Die besondere Rolle im Dritten Reich

Während der Zeit der Nationalsozialisten zwischen 1933 und 1945 spielt Riederwald eine besondere Rolle. Die Arbeitersiedlung gilt als „Rot“, die SPD und auch die KPD sind in Riederwald bereits in der Weimarer Republik sehr stark vertreten. Als die NSDAP das Sagen hat, bildet sich in der Siedlung Riederwald aktiver Widerstand. Johanna Tesch, die aus Riederwald stammte, galt als eine Politikerin, die kein Blatt vor den Mund nahm und gegen die Nazis kämpfte. Sie saß bis 1924 im Reichstag und lebte nach der Machtergreifung 1933 zurückgezogen in Riederwald. Nach dem Attentat auf Adolf Hitler am 20. Juli 1944 kam Johanna Tesch in Haft und wurde schließlich ins Frauenkonzentrationslager Ravensbrück gebracht. Dort starb sie 1945 an Unterernährung. In Riederwald erinnern bis heute eine Gedenktafel an ihrem Wohnhaus und der Johanna-Tesch-Platz an diese mutige Frau.

Eine beliebte Kulisse

Das Stadtbild von Riederwald hat Ernst May geprägt. Das ist besonders auffallend am Engelsplatz, den der Architekt als eine Art Anker für seine Altbaubebauungen vorgesehen hat. Anders als bei den meisten Häusern in Riederwald haben diese Häuser keine für May typischen Flachdächer, sondern einseitig geneigte Schrägdächer. Auffallend sind auch die gegenläufigen Schornsteine. Vielleicht ist es diese interessante Architektur, die Riederwald zu einer beliebten Kulisse für Film und Fernsehen gemacht haben. „Der Tote im Nachtzug“ ist ein „Tatort“, der in Frankfurt spielt, Drehort war die AG-Siedlung in Riederwald. Joachim Król und Nina Kunzendorf spielten die Hauptrolle in dem Krimi, der 2011 lief. Zwei Jahre später fanden ebenfalls in Riederwald die Dreharbeiten zum Spielfilm „Im Labyrinth des Schweigens“ statt. Der Film behandelt die Vorgeschichte zu den sogenannten Auschwitzprozessen, die in den 1950er Jahren in Frankfurt stattfanden.

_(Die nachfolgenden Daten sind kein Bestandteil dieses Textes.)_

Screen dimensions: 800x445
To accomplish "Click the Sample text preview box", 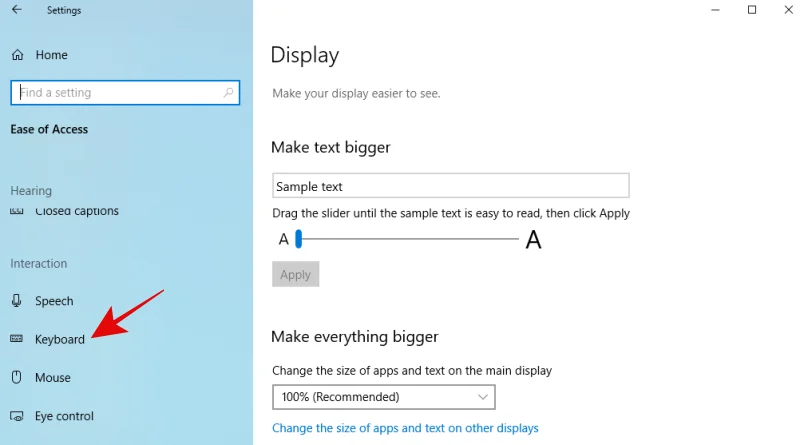I will pyautogui.click(x=450, y=186).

Die Siedlung unter Denkmalschutz

Warum Riederwald ein unentdeckter Edelstein ist, das beweist auch die Arbeitersiedlung in der Friedrich-List-Straße. Die Häuser, die in einem einzigartigen Stil erbaut wurden, bekamen für rund 26 Millionen Euro eine Sanierung und damit leider auch eine Mieterhöhung. Viele Menschen waren mit der Sanierung, die die ABG Frankfurt Holding spendiert hat, nicht einverstanden. Die Mieten stiegen und damit hat die ABG erreicht, dass die Siedlung heute eine ausgewogene soziale Mischung hat. Während diese schöne Siedlung unter Denkmalschutz steht, verfällt die sogenannte May-Siedlung. Sie entstand 1920 und war eine Herzensangelegenheit des bekannten Frankfurter Architekten. Könnte May heute die Siedlung in der Karl-Marx-Straße sehen, dann wäre er mit Sicherheit enttäuscht. Die Häuser verfallen und die Bewohner werfen der ABG Holding vor, die Siedlung vergammeln zu lassen. Die ABG wiederum beteuert, dass die Häuser nach und nach eine Sanierung bekommen. Noch vor 100 Jahren waren die Wohnungen in der Siedlung etwas ganz Besonderes, denn ihre hohe Funktionalität galt als mustergültig.

Die schöne Schäfflestraße

In jeder Stadt und auch in jedem Stadtteil gibt es eine ganz besondere Straße. Riederwald macht da keine Ausnahme und die Straße heißt hier Schäfflestraße. Es gibt nur eine Straße in Riederwald, die durch einen expressionistischen Stil geprägt wird und das ist die Schäfflestraße. Markant ist das Stadttor, das alle Blicke auf sich zieht, aber auch die Häuser, die links und rechts des Stadttors stehen, sind aus architektonischer Sicht ein echtes Highlight. Das Stadttor ist eine der wichtigsten Zufahrten nach Riederwald, aber die Stadt will den Verkehr dort beruhigen und hat elf neue Bäume gepflanzt. Die Sanierung der Straße kostet die Stadt Frankfurt vier Millionen Euro, aber diese Investitionen lohnen sich. Ein neuer, heller Straßenbelag, der einen tollen Kontrast zu den Häusern darstellt, macht die Schäfflestraße noch attraktiver.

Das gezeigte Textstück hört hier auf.